• _DESCRIPTION OF THE TASK_
Answer these questions about the study excerpt on Borrelia in small mammals:
1. Which tissue was most often found infected for both B. burgdorferi and B. miyamotoi?
2. In which parts of the pregnant jumping mouse's reproductive tissues and offspring was B. miyamotoi found?
3. Which species does the text name as the most common North American reservoir species?

• _DOCUMENT EXCERPT_
◇ ◇ ◇ ◇ ◇
Fourteen animals, representing 5 species (Table 3), identified as having B. burgdorferi and/or B. miyamotoi based on testing of liver and kidney, along with negative specimens of the same species, then had additional target tissues tested to assess in what tissues and organs the spirochetes could be found. For both B. burgdorferi and B. miyamotoi, the liver was the most common tissue found infected, and was the most common single organ to be found infected in an animal. For both B. burgdorferi and B. miyamotoi, one animal was found where the infection was exclusively detected in the brain; a shrew infected with B. burgdorferi and a jumping mouse infected with B. miyamotoi. All identified B. burgdorferi infections were in a single tissue/organ whereas there were two instances of diffuse infection for B. miyamotoi. One of these animals was a female, pregnant, jumping mouse (Napaeozapus insignis) co-infected with B. burgdorferi and B. miyamotoi. For this animal, in addition to the tissues listed in Table 3, two late development fetuses (Fig 2) were removed and tested separately for the presence of both bacteria. B. miyamotoi was found in the placentae and in both fetuses.

Fig 2. Two late stage jumping mouse fetuses removed for extraction and testing.

(A) Still in the amniotic sac and with attached placenta (left; thin line on right is a dissecting pin). (B) Removed from the amniotic sac and separated from placenta. Both fetuses have separation between their digits, and resolved tails, indicated with arrows.

Table 3. Tissues tested for each animal.

Each animal was tested for B. burgdorferi and B. miyamotoi with positives denoted as “B” or “M”, respectively. All specimens were from New Brunswick or Cumberland County, Nova Scotia, which directly borders New Brunswick. The year of collection is given in the second column.


This study reports B. burgdorferi and B. miyamotoi in multiple members of five non-migratory small mammal species within New Brunswick, including the jumping mouse, a species not previously identified as an important reservoir species. We found that B. miyamotoi, unlike B. burgdorferi, was found disseminated into multiple organs and we documented the first evidence of trans-placental transmission of B. miyamotoi in mammals. In order to maximize number and diversity of animal species collected, we used a public participatory or citizen/community science approach. An important advantage of this approach is that it allows collection of a large number of specimens with limited cost. By collecting road and cat-killed specimens, we also avoided the intentional sacrifice of animals. However, such non-targeted collection methods have disadvantages, in this case resulting in geographically uneven collections and uneven distributions of samples among species. These approaches also could have been biased towards recovery of slower, ill, or reckless individuals.

Borrelia burgdorferi

B. burgdorferi is expected to be found in a variety of wildlife species. However, the Atlantic region is home to some species not abundant in the rest of Canada, and equally, lacks species common in central and southern parts of North America [16] and there has been no investigation of which species would be suitable for ongoing surveillance in the Canadian Maritimes. The most common North American reservoir species is the white-footed mouse (Peromyscus leucopus), but this species is rare in New Brunswick. A close relative, the deer mouse (Peromyscus maniculatus) is abundant, however, and both the deer mouse and white-footed mouse have similar reservoir capabilities [23, 31, 52, 53]. Site studies in American locations with high incidences of Lyme disease but only small populations of white-footed mice have shown the deer mouse [53], and the meadow vole (Microtus pennsylvanicus) [54] to be the principal reservoirs of B. burgdorferi. Other species found to be reservoirs are the eastern chipmunks, eastern grey squirrels, and short-tailed shrews [14, 36]. These species are abundant in New Brunswick. One species not previously identified as either a reservoir species or one having a high infection prevalence is the jumping mouse, Napaeozapus insignis. While Anderson et al. [26] did note that infected jumping mice have been found, in our study this species had the highest prevalence of infection for both B. burgdorferi and B. miyamotoi singly, as well as a double infection.
◇ ◇ ◇ ◇ ◇
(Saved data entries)
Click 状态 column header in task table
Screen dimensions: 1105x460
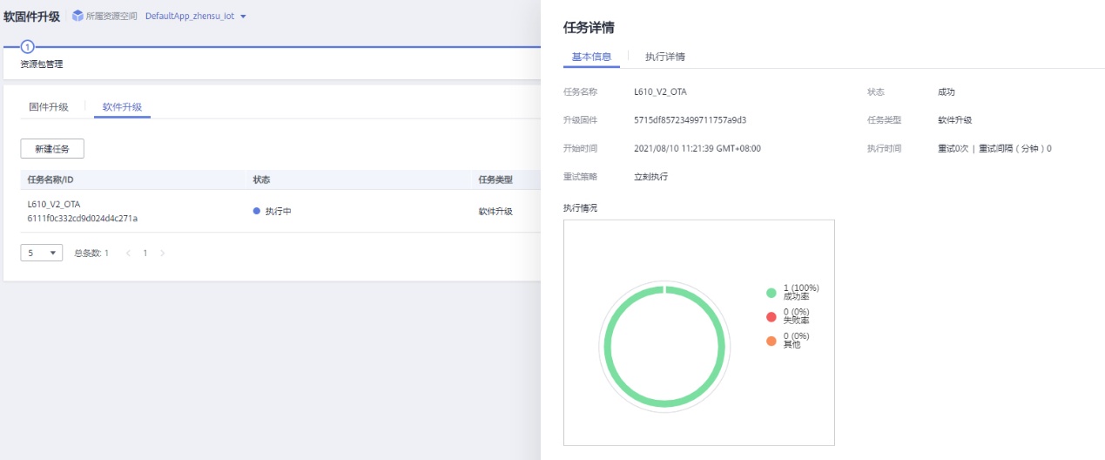click(261, 179)
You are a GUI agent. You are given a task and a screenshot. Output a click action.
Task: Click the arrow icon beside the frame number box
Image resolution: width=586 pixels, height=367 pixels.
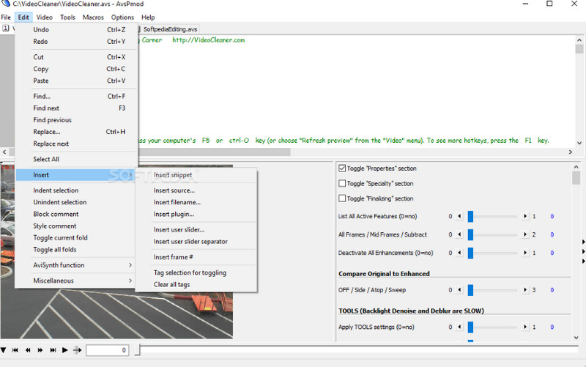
◇ ◇ ◇ ◇ ◇
• _TASK RESULT_
1. The liver.
2. In the placentae and in both fetuses.
3. The white-footed mouse (Peromyscus leucopus).